## Task brief
Images excepted, the data below must be repeated exactly.

## Data for review
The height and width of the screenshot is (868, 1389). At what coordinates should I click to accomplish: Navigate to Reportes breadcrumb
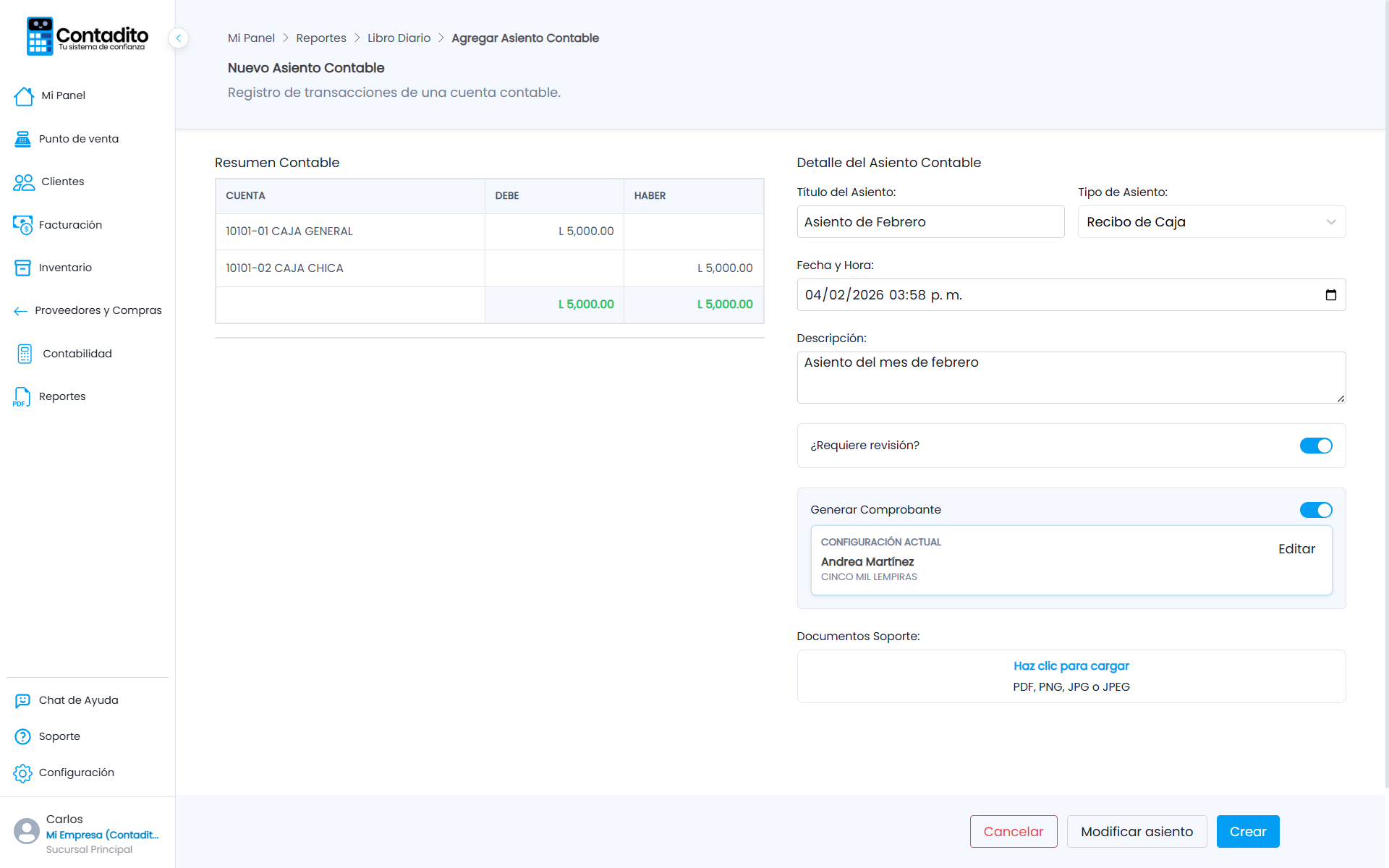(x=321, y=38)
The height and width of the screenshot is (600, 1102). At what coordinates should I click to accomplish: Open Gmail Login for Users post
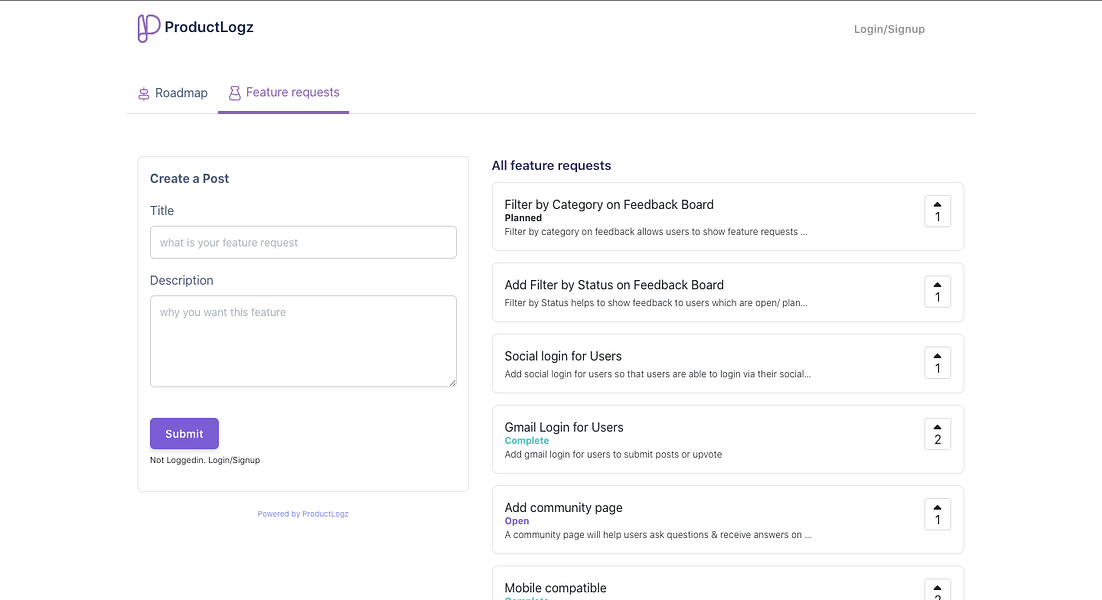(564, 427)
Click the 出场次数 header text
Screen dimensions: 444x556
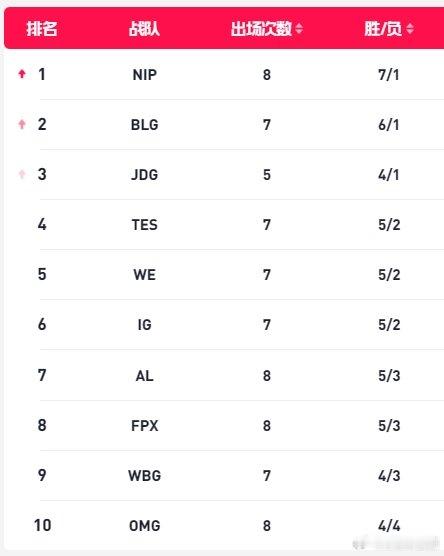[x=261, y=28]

## Answer to the problem
The height and width of the screenshot is (868, 1389). At what coordinates should I click to accomplish: Navigate to Reportes breadcrumb
(x=321, y=38)
The height and width of the screenshot is (600, 1102). At what coordinates should I click to accomplish: Open Gmail Login for Users post
(564, 427)
Click the 出场次数 header text
Screen dimensions: 444x556
[x=261, y=28]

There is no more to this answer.